■ Given records ■

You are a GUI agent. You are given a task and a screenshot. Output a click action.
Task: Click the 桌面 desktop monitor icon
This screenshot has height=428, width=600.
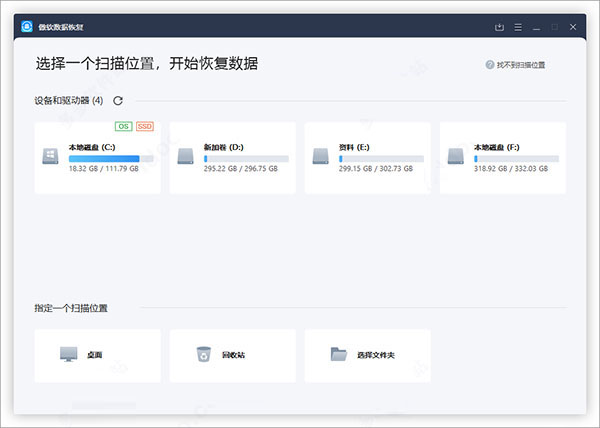click(x=68, y=354)
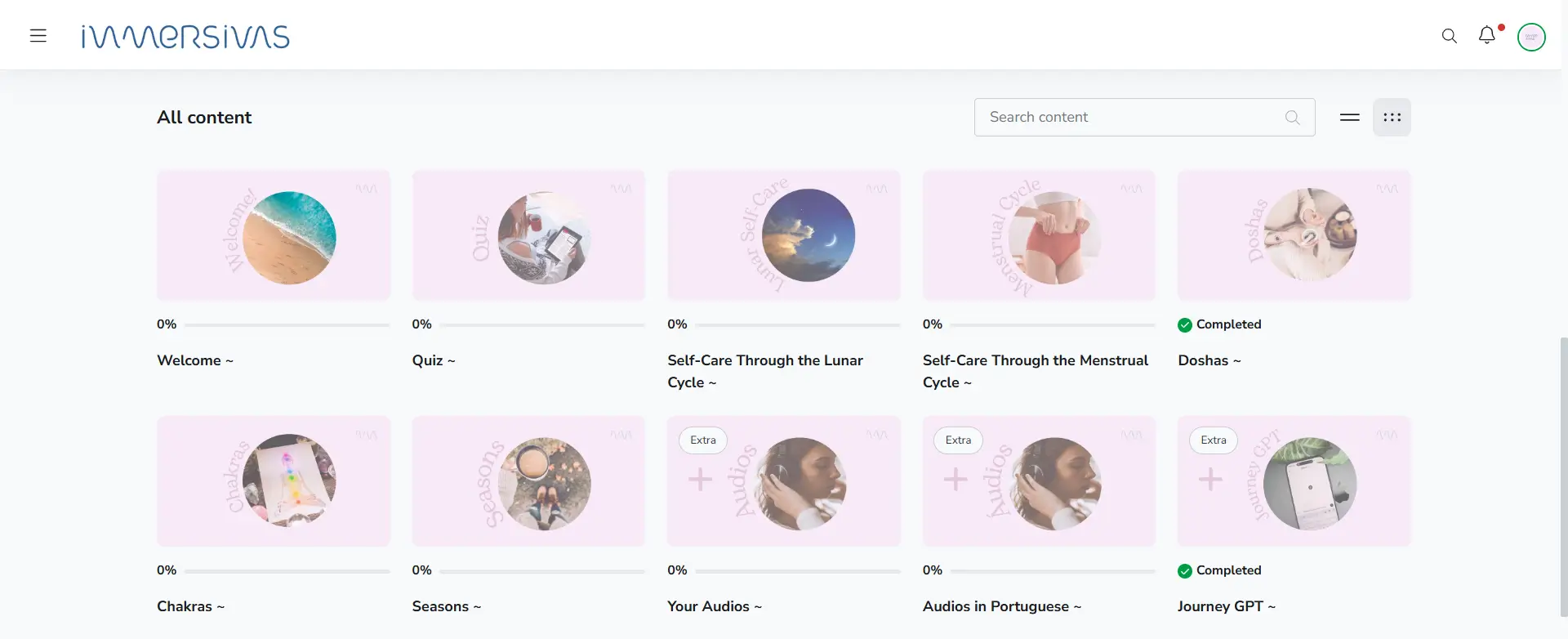
Task: Open the notifications bell
Action: click(1487, 35)
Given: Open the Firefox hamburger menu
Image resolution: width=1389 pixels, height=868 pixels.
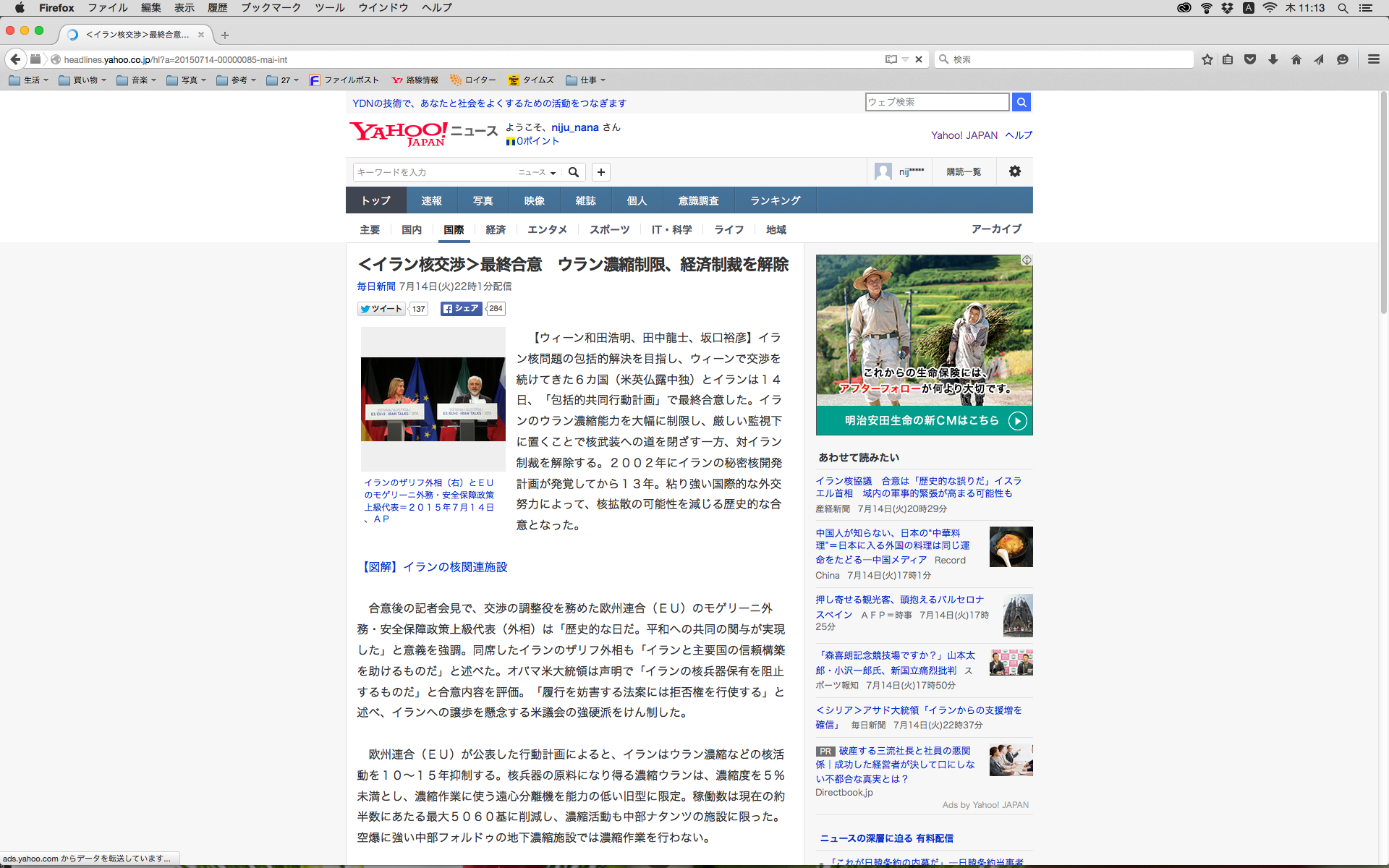Looking at the screenshot, I should point(1373,60).
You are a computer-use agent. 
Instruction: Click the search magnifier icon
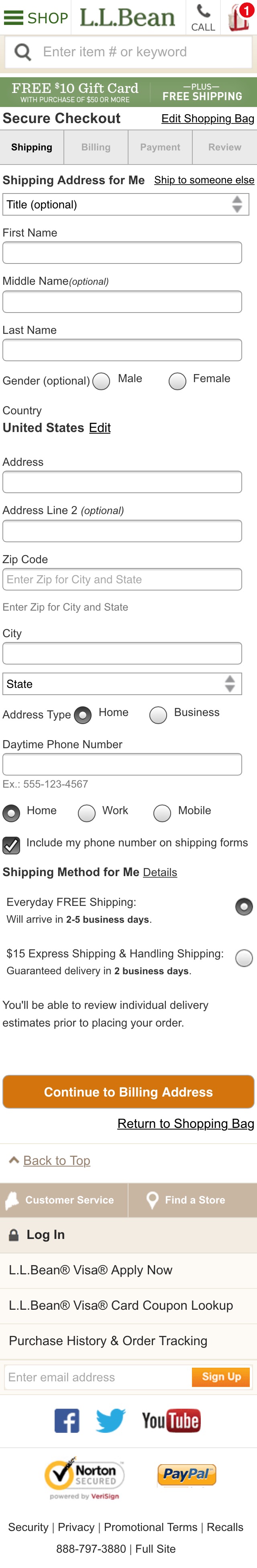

■ Written problem ■
Convert every line of the records above into one numbered list, skipping blank lines and omitting the pictures.

■ Response to the exercise ■
1. You are a GUI agent. You are given a task and a screenshot. Output a click action.
2. Task: Click the 桌面 desktop monitor icon
3. This screenshot has height=428, width=600.
4. click(x=68, y=354)
5. Task: Open the notifications bell
6. Action: click(1487, 35)
7. Given: Open the Firefox hamburger menu
8. Image resolution: width=1389 pixels, height=868 pixels.
9. Looking at the screenshot, I should point(1373,60).
10. You are a computer-use agent. 
11. Instruction: Click the search magnifier icon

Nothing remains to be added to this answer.